* WHAT THE EXERCISE ASKS *
Could you copy every record below exactly as it is written?

[TASK INPUT]

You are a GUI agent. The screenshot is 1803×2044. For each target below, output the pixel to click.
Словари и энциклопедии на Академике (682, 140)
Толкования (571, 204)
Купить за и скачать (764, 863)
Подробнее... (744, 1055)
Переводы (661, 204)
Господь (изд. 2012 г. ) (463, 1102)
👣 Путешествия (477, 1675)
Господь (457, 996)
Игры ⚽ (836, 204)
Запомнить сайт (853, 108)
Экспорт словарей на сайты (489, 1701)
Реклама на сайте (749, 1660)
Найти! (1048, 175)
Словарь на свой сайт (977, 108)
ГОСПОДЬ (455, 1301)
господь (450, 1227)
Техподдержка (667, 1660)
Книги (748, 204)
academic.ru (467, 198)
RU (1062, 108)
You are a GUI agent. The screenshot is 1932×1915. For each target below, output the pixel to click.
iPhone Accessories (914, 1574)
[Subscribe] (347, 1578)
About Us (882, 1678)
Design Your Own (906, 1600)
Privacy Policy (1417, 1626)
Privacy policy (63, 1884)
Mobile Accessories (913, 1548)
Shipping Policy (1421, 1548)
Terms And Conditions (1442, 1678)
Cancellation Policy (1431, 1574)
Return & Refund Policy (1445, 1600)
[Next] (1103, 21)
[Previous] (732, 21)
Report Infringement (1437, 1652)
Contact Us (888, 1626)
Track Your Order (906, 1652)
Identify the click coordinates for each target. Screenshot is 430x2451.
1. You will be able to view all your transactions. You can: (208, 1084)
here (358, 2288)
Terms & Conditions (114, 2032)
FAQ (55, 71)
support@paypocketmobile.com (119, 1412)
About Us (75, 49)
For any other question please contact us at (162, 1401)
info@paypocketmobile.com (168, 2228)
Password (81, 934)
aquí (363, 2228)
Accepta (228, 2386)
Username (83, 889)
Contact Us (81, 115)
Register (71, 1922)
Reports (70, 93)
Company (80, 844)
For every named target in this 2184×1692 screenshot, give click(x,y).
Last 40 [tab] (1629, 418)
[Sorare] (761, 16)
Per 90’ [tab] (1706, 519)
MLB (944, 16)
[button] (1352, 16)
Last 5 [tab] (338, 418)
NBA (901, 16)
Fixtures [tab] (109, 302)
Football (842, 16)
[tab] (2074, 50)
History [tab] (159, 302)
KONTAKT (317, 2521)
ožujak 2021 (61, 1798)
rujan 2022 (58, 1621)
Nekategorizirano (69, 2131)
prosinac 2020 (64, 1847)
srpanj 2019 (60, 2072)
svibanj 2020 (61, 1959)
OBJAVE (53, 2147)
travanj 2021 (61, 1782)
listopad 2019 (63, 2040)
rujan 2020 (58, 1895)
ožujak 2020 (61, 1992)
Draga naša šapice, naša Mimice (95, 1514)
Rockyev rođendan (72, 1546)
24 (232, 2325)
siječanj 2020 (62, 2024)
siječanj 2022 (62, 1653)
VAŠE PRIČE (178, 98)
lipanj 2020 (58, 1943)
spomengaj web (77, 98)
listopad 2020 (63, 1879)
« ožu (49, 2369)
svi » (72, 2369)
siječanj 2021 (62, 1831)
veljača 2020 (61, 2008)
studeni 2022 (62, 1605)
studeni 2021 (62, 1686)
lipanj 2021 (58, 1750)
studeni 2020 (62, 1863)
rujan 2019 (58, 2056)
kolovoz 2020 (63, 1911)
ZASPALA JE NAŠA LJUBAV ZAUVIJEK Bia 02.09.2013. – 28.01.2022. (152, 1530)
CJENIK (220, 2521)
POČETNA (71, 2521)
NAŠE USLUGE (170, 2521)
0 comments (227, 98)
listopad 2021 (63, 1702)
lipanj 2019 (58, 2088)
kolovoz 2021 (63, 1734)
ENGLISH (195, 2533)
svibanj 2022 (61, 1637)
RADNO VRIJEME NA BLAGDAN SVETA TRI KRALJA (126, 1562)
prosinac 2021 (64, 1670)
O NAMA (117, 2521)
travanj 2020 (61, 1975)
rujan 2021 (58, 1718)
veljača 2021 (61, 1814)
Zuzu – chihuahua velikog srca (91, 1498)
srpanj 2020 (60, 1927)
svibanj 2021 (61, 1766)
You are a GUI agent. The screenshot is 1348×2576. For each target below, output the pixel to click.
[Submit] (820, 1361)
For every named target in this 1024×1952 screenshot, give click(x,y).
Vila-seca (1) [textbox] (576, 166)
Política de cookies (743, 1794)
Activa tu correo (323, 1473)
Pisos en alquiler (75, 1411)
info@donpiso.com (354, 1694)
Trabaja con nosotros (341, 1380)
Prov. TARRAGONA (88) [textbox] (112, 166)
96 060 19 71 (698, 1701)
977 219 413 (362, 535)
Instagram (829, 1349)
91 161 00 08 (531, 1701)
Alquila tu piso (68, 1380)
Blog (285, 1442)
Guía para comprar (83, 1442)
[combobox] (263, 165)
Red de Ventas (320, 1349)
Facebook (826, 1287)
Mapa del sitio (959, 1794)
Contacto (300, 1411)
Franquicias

[/TASK INPUT]

* SOLUTION TO THIS TASK *
You are a GUI agent. The screenshot is 1803×2044. For each target below, output the pixel to click.
Словари и энциклопедии на Академике (682, 140)
Толкования (571, 204)
Купить за и скачать (764, 863)
Подробнее... (744, 1055)
Переводы (661, 204)
Господь (изд. 2012 г. ) (463, 1102)
👣 Путешествия (477, 1675)
Господь (457, 996)
Игры ⚽ (836, 204)
Запомнить сайт (853, 108)
Экспорт словарей на сайты (489, 1701)
Реклама на сайте (749, 1660)
Найти! (1048, 175)
Словарь на свой сайт (977, 108)
ГОСПОДЬ (455, 1301)
господь (450, 1227)
Техподдержка (667, 1660)
Книги (748, 204)
academic.ru (467, 198)
RU (1062, 108)
You are a GUI agent. The screenshot is 1932×1915. For each target below, output the pixel to click.
iPhone Accessories (914, 1574)
[Subscribe] (347, 1578)
About Us (882, 1678)
Design Your Own (906, 1600)
Privacy Policy (1417, 1626)
Privacy policy (63, 1884)
Mobile Accessories (913, 1548)
Shipping Policy (1421, 1548)
Terms And Conditions (1442, 1678)
Cancellation Policy (1431, 1574)
Return & Refund Policy (1445, 1600)
[Next] (1103, 21)
[Previous] (732, 21)
Report Infringement (1437, 1652)
Contact Us (888, 1626)
Track Your Order (906, 1652)
Identify the click coordinates for each target. Screenshot is 430x2451.
1. You will be able to view all your transactions. You can: (208, 1084)
here (358, 2288)
Terms & Conditions (114, 2032)
FAQ (55, 71)
support@paypocketmobile.com (119, 1412)
About Us (75, 49)
For any other question please contact us at (162, 1401)
info@paypocketmobile.com (168, 2228)
Password (81, 934)
aquí (363, 2228)
Accepta (228, 2386)
Username (83, 889)
Contact Us (81, 115)
Register (71, 1922)
Reports (70, 93)
Company (80, 844)
For every named target in this 2184×1692 screenshot, give click(x,y).
Last 40 [tab] (1629, 418)
[Sorare] (761, 16)
Per 90’ [tab] (1706, 519)
MLB (944, 16)
[button] (1352, 16)
Last 5 [tab] (338, 418)
NBA (901, 16)
Fixtures [tab] (109, 302)
Football (842, 16)
[tab] (2074, 50)
History [tab] (159, 302)
KONTAKT (317, 2521)
ožujak 2021 (61, 1798)
rujan 2022 (58, 1621)
Nekategorizirano (69, 2131)
prosinac 2020 (64, 1847)
srpanj 2019 (60, 2072)
svibanj 2020 (61, 1959)
OBJAVE (53, 2147)
travanj 2021 (61, 1782)
listopad 2019 (63, 2040)
rujan 2020 (58, 1895)
ožujak 2020 (61, 1992)
Draga naša šapice, naša Mimice (95, 1514)
Rockyev rođendan (72, 1546)
24 (232, 2325)
siječanj 2020 (62, 2024)
siječanj 2022 (62, 1653)
VAŠE PRIČE (178, 98)
lipanj 2020 (58, 1943)
spomengaj web (77, 98)
listopad 2020 (63, 1879)
« ožu (49, 2369)
svi » (72, 2369)
siječanj 2021 (62, 1831)
veljača 2020 (61, 2008)
studeni 2022 (62, 1605)
studeni 2021 (62, 1686)
lipanj 2021 (58, 1750)
studeni 2020 (62, 1863)
rujan 2019 (58, 2056)
kolovoz 2020 (63, 1911)
ZASPALA JE NAŠA LJUBAV ZAUVIJEK Bia 02.09.2013. – 28.01.2022. (152, 1530)
CJENIK (220, 2521)
POČETNA (71, 2521)
NAŠE USLUGE (170, 2521)
0 comments (227, 98)
listopad 2021 (63, 1702)
lipanj 2019 (58, 2088)
kolovoz 2021 (63, 1734)
ENGLISH (195, 2533)
svibanj 2022 (61, 1637)
RADNO VRIJEME NA BLAGDAN SVETA TRI KRALJA (126, 1562)
prosinac 2021 (64, 1670)
O NAMA (117, 2521)
travanj 2020 (61, 1975)
rujan 2021 (58, 1718)
veljača 2021 (61, 1814)
Zuzu – chihuahua velikog srca (91, 1498)
srpanj 2020 (60, 1927)
svibanj 2021 (61, 1766)
You are a GUI agent. The screenshot is 1348×2576. For each target below, output the pixel to click.
[Submit] (820, 1361)
For every named target in this 1024×1952 screenshot, give click(x,y).
Vila-seca (1) [textbox] (576, 166)
Política de cookies (743, 1794)
Activa tu correo (323, 1473)
Pisos en alquiler (75, 1411)
info@donpiso.com (354, 1694)
Trabaja con nosotros (341, 1380)
Prov. TARRAGONA (88) [textbox] (112, 166)
96 060 19 71 (698, 1701)
977 219 413 (362, 535)
Instagram (829, 1349)
91 161 00 08 (531, 1701)
Alquila tu piso (68, 1380)
Blog (285, 1442)
Guía para comprar (83, 1442)
[combobox] (263, 165)
Red de Ventas (320, 1349)
Facebook (826, 1287)
Mapa del sitio (959, 1794)
Contacto (300, 1411)
Franquicias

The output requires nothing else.